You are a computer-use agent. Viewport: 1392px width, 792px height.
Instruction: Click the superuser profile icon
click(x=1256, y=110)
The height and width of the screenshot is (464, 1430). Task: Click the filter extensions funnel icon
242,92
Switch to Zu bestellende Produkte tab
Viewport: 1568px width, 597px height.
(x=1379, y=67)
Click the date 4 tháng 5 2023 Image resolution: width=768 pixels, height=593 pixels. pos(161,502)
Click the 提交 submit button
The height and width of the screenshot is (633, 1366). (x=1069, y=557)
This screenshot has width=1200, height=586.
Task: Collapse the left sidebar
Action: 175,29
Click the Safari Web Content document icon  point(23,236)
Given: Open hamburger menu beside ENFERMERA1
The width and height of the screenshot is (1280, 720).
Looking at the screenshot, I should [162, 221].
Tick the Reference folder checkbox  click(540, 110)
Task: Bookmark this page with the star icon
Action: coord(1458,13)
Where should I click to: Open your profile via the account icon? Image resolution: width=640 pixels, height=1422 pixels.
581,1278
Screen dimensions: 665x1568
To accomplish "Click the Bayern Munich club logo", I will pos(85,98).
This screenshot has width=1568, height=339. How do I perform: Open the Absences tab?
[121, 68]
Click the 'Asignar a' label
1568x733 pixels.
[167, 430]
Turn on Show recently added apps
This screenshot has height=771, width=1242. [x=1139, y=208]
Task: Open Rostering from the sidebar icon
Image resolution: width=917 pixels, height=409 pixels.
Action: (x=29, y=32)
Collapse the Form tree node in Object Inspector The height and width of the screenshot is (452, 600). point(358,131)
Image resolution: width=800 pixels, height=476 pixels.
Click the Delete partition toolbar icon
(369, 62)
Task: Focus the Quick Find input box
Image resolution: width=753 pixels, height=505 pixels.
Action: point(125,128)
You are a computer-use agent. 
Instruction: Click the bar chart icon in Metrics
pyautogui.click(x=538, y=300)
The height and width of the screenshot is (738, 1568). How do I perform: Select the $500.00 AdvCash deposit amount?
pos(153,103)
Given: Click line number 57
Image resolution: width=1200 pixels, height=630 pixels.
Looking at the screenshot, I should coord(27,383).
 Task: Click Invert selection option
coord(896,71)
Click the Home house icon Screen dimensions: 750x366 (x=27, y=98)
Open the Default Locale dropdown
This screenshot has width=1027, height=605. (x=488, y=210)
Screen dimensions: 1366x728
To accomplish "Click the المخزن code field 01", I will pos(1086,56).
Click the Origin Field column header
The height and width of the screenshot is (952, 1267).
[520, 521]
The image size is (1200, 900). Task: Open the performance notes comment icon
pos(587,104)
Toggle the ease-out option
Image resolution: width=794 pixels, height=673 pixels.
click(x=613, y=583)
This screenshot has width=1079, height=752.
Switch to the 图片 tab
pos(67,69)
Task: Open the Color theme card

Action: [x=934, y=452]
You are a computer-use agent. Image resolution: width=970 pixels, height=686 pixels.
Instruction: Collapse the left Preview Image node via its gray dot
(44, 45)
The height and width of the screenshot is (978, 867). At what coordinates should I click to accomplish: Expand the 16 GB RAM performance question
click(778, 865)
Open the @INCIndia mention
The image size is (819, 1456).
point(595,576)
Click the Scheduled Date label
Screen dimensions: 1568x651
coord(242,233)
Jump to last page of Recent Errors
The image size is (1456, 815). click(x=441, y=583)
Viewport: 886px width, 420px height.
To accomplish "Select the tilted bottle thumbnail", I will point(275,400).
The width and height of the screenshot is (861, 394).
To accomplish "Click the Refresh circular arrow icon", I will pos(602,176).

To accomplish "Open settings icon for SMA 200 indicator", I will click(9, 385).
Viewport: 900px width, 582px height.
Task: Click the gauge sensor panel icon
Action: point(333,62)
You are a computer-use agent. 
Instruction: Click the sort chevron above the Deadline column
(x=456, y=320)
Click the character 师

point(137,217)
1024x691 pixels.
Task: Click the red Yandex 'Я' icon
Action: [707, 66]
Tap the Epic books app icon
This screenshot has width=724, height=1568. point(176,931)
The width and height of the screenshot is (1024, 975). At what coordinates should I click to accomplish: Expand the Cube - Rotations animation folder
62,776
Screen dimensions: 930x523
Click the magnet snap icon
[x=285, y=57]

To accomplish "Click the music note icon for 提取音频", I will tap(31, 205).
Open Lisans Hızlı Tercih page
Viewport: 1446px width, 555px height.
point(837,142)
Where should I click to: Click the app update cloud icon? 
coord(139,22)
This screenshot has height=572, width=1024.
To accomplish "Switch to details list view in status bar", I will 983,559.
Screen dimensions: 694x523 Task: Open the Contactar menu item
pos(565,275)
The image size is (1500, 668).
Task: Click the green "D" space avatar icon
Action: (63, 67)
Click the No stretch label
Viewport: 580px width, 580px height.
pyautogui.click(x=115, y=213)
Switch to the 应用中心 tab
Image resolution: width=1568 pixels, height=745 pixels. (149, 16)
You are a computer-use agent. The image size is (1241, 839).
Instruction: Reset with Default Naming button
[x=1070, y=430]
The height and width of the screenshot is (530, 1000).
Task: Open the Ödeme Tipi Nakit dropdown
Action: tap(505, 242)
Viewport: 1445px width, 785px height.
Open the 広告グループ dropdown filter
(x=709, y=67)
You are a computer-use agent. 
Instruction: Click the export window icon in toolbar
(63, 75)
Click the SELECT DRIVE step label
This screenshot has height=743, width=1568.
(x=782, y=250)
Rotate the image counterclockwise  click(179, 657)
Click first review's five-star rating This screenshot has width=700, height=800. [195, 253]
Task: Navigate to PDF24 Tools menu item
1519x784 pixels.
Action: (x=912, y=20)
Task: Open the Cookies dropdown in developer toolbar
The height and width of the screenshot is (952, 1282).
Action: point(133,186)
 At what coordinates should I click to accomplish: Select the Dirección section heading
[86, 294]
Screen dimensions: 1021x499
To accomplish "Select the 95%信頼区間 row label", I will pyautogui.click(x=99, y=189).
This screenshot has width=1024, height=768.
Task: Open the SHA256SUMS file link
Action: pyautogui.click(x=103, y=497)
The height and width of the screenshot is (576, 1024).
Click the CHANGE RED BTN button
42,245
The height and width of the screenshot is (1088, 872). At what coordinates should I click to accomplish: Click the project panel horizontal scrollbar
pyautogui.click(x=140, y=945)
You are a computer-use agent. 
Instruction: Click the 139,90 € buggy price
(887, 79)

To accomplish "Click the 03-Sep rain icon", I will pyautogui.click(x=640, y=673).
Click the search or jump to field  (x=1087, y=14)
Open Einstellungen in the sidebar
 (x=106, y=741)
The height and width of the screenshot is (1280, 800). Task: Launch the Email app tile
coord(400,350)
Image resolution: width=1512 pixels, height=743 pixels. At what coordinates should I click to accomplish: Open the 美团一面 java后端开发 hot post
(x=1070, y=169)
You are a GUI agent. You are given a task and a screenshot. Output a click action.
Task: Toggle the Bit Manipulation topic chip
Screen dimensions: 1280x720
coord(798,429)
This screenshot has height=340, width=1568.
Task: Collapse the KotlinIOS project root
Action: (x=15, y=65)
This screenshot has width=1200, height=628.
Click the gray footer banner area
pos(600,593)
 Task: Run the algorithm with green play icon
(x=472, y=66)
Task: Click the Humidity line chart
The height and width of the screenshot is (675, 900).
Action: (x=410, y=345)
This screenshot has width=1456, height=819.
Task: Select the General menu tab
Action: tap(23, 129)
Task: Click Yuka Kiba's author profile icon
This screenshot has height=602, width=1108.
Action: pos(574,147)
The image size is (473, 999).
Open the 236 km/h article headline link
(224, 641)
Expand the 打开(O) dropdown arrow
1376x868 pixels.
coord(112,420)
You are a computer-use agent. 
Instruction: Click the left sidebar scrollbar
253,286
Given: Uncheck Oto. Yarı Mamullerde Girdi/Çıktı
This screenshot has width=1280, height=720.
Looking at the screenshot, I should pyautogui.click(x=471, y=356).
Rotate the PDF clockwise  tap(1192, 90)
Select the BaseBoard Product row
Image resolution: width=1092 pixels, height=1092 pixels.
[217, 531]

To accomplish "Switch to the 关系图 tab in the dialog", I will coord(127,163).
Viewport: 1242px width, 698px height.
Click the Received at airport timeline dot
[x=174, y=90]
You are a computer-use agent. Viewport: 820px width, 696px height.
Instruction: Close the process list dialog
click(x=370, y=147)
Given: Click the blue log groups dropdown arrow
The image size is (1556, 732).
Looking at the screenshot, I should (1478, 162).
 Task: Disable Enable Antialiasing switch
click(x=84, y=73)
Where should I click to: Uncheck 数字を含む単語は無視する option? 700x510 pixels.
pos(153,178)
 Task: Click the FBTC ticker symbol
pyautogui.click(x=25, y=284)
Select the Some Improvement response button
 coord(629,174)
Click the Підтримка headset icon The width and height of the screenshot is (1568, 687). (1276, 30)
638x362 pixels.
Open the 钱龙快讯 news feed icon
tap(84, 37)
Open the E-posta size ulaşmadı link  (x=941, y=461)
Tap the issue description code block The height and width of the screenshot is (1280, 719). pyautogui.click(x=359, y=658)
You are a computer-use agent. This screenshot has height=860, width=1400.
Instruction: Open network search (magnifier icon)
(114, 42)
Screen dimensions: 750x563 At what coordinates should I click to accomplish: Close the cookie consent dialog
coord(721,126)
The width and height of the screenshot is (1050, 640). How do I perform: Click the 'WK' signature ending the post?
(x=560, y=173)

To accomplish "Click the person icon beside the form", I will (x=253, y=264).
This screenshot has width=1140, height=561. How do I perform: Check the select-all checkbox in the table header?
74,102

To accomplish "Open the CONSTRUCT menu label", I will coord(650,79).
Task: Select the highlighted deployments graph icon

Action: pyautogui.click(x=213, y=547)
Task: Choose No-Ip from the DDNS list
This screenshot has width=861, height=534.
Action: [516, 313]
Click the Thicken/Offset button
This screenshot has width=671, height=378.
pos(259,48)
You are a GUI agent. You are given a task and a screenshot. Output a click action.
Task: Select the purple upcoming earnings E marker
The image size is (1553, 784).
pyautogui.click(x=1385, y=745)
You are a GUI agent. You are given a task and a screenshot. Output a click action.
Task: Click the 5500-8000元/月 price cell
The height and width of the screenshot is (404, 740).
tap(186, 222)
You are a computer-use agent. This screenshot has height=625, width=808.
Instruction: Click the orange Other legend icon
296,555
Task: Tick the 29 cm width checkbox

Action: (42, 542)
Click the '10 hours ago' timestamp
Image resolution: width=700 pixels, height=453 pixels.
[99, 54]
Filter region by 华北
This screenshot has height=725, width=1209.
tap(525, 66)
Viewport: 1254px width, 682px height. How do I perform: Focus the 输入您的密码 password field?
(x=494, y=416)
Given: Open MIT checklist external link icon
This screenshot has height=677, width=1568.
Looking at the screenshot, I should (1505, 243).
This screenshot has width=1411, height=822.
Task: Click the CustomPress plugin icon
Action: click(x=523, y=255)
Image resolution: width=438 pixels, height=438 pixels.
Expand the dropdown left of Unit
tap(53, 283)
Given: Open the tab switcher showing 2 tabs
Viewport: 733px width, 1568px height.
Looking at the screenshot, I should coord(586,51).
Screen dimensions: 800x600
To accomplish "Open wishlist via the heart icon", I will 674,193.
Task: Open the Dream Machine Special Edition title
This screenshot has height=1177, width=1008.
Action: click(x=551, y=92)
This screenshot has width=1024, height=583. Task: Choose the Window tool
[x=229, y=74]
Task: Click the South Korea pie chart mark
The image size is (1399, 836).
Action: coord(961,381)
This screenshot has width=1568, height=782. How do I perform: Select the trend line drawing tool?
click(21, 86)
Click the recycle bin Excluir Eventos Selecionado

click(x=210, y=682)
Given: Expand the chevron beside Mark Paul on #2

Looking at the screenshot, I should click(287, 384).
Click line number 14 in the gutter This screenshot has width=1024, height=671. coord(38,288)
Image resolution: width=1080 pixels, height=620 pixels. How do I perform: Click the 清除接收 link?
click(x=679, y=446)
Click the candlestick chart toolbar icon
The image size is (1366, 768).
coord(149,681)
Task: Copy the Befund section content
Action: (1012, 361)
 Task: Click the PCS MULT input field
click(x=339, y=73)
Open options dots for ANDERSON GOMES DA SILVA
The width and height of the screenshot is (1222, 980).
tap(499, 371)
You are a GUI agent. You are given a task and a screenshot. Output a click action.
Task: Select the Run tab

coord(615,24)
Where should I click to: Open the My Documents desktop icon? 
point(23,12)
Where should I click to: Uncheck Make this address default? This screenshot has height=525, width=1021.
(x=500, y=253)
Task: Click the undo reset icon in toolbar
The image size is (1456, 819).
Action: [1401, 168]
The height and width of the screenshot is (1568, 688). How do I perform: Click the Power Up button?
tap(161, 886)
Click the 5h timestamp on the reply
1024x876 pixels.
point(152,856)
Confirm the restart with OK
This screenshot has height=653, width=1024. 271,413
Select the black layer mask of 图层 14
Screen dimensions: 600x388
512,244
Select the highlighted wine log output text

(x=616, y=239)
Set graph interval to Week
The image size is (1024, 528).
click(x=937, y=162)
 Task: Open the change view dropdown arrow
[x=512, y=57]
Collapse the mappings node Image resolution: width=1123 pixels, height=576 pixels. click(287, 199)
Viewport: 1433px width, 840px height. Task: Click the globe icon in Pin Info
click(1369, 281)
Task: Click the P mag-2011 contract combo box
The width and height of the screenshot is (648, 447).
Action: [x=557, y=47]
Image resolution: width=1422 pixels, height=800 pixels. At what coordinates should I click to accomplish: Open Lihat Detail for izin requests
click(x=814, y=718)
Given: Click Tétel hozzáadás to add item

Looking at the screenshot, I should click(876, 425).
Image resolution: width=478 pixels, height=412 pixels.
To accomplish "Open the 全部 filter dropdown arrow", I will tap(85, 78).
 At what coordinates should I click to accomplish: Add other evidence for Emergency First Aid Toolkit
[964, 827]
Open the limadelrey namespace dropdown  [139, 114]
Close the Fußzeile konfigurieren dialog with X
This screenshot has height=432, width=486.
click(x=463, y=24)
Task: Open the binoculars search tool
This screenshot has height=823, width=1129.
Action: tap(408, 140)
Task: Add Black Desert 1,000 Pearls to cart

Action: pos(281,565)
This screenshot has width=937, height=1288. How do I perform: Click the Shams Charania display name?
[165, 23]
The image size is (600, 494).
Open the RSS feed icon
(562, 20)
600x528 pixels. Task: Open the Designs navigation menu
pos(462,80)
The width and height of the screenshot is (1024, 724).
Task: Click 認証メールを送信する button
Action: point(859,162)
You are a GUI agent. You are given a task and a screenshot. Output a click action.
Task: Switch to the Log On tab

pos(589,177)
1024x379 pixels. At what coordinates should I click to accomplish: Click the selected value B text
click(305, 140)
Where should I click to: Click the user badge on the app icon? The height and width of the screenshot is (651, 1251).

++++++++++++++++++++

**Goal of the exercise**
Lines holding "Toggle": copy each one from the records above.

**Reply to the task**
Toggle the ease-out option
Task: Toggle the Bit Manipulation topic chip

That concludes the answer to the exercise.